═══ Data records

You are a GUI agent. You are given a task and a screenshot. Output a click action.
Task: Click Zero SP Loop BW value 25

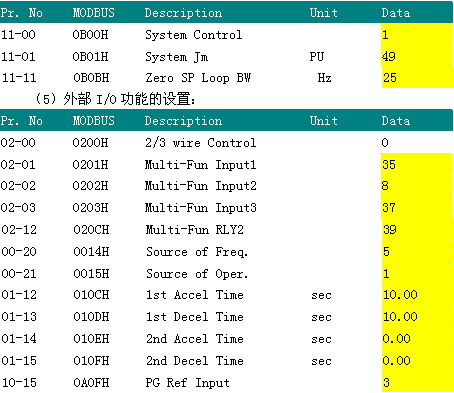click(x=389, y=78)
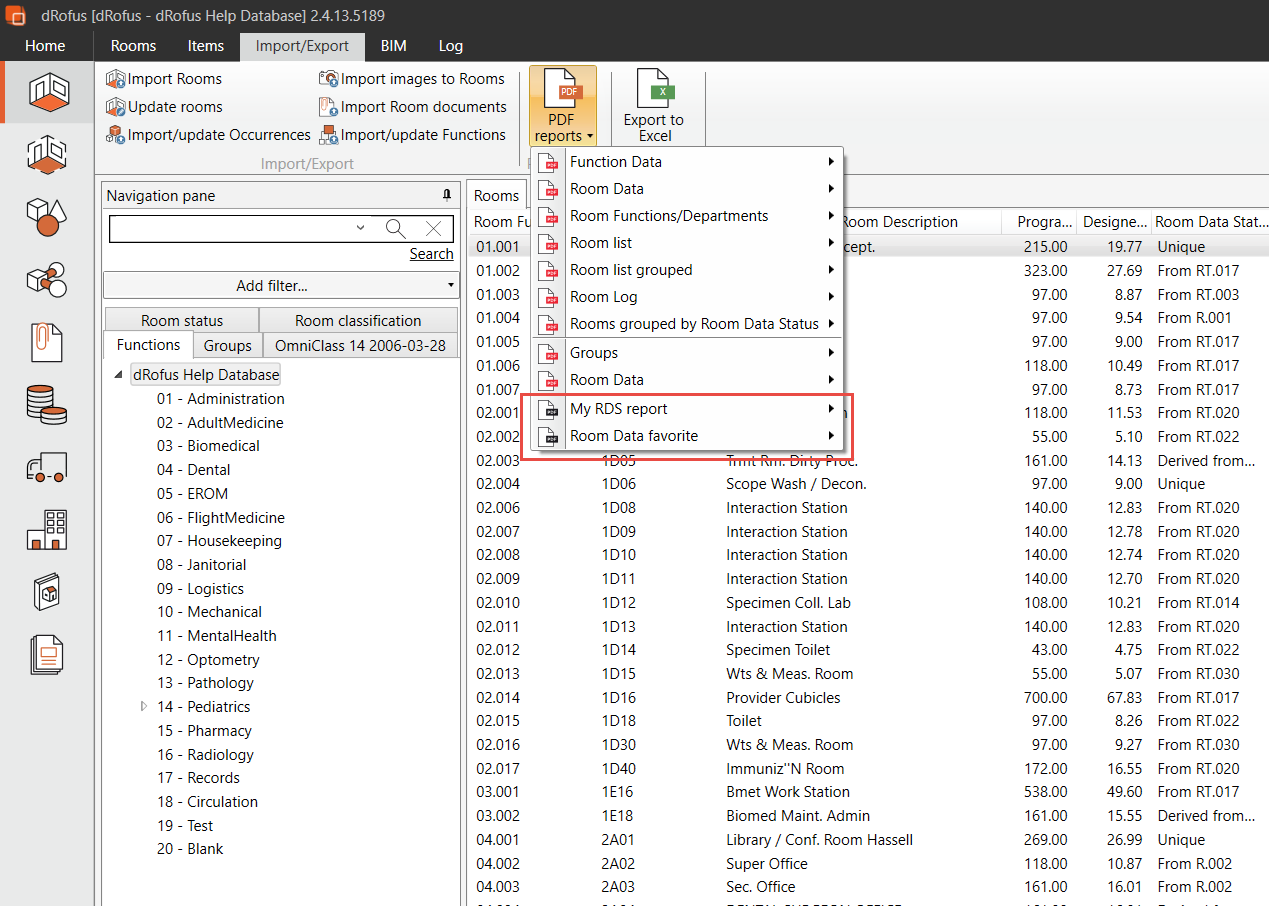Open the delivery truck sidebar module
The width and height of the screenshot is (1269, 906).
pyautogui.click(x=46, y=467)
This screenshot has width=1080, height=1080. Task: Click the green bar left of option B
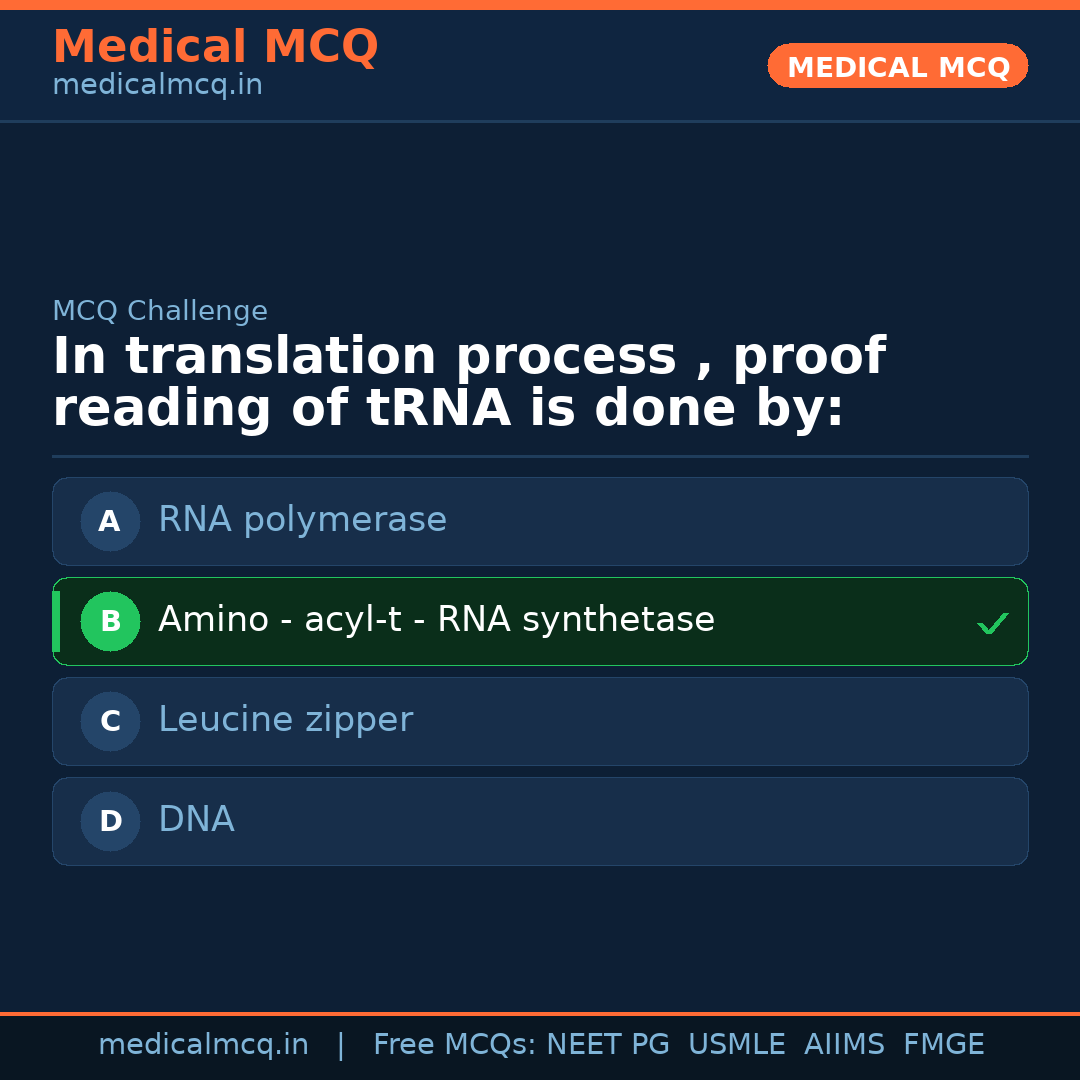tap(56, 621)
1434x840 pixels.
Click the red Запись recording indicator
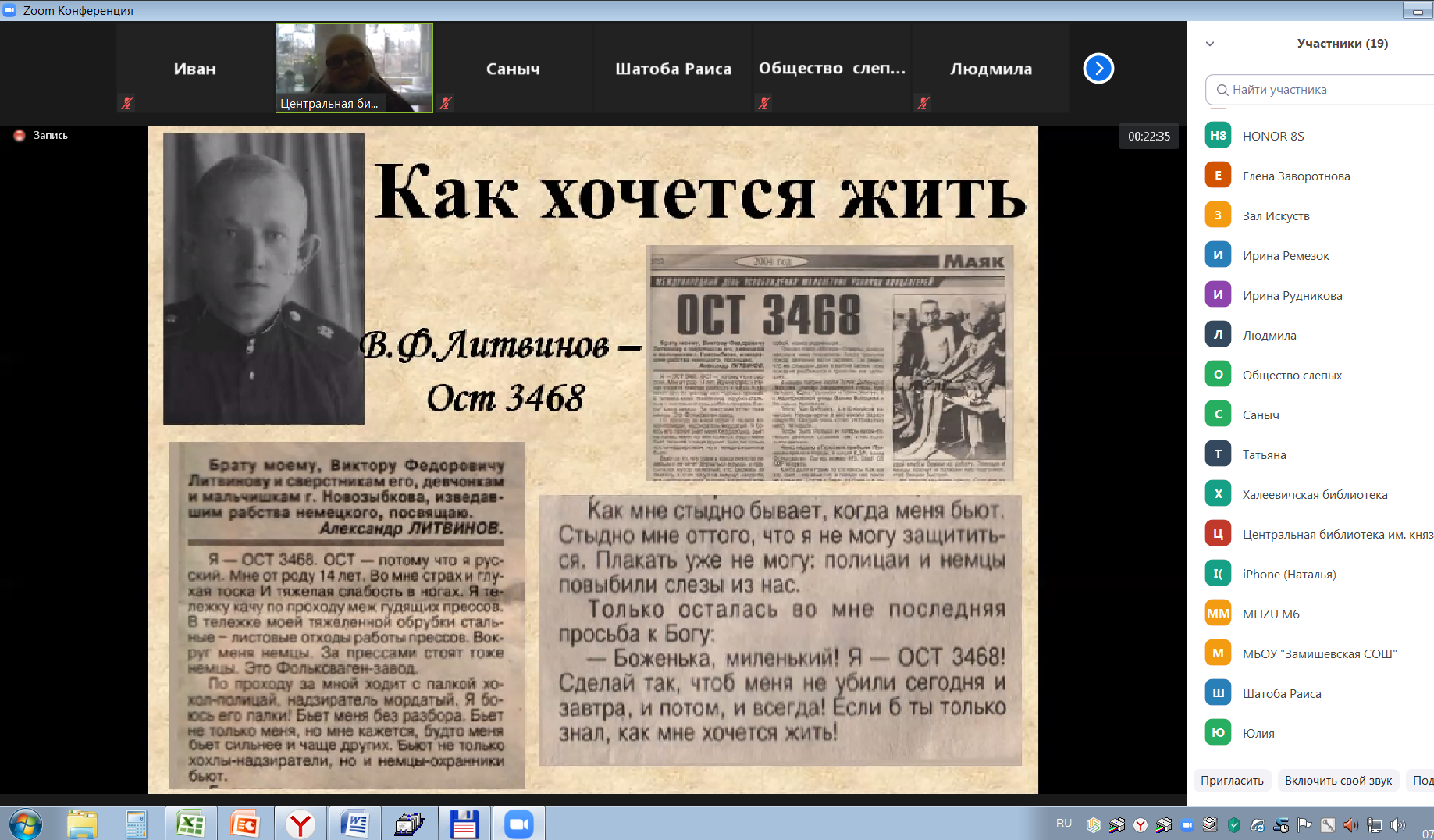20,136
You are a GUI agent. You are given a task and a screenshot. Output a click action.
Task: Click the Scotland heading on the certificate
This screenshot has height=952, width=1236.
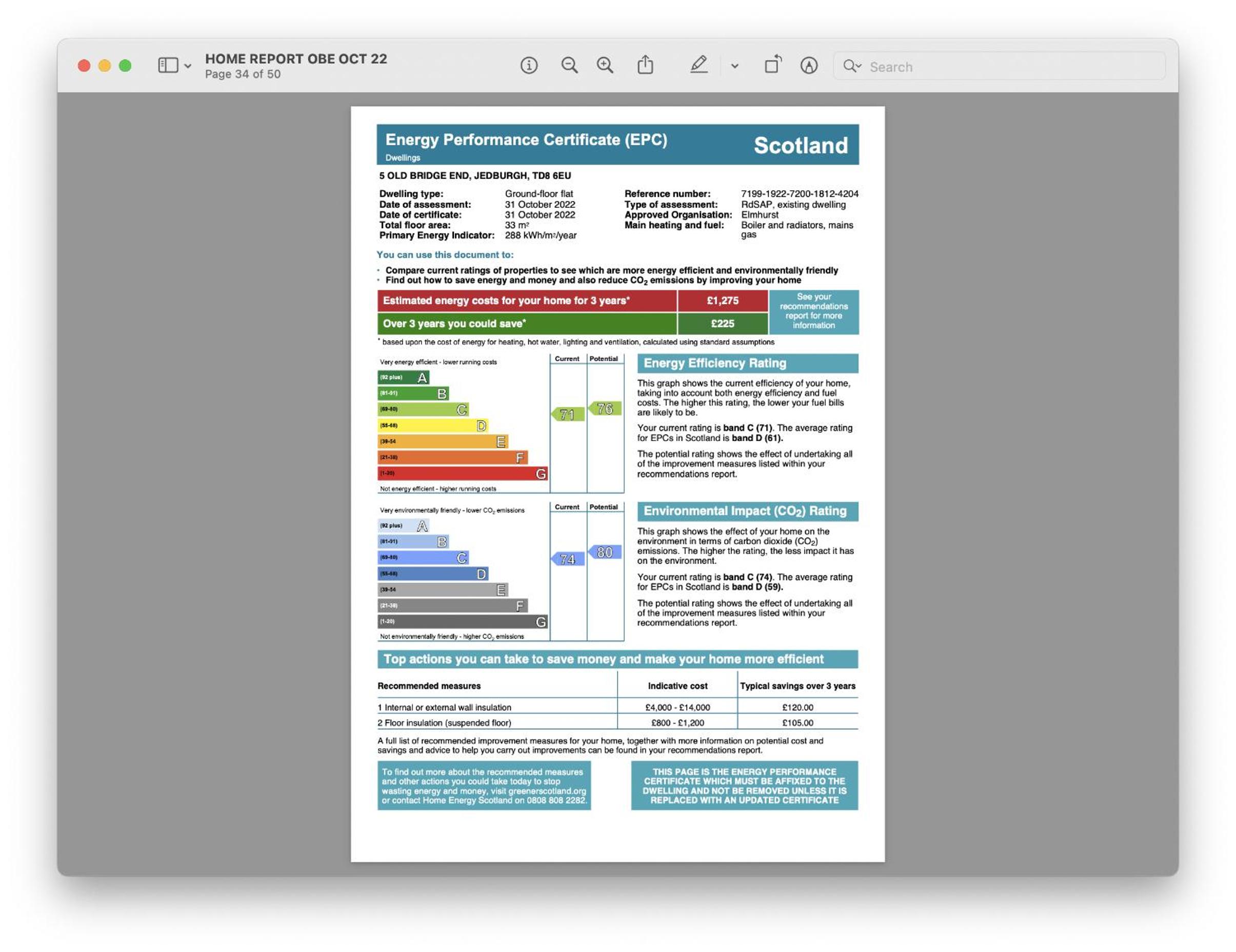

══════

[Problem details] Copy the lines exactly. Start at the line with "Click the red Запись recording indicator", end at the last line above, include both, and omit all pictures.

[Reply]
Click the red Запись recording indicator
20,136
You are a GUI agent. You are given a task and a screenshot. Output a click action.
Task: Click the Scotland heading on the certificate
This screenshot has height=952, width=1236.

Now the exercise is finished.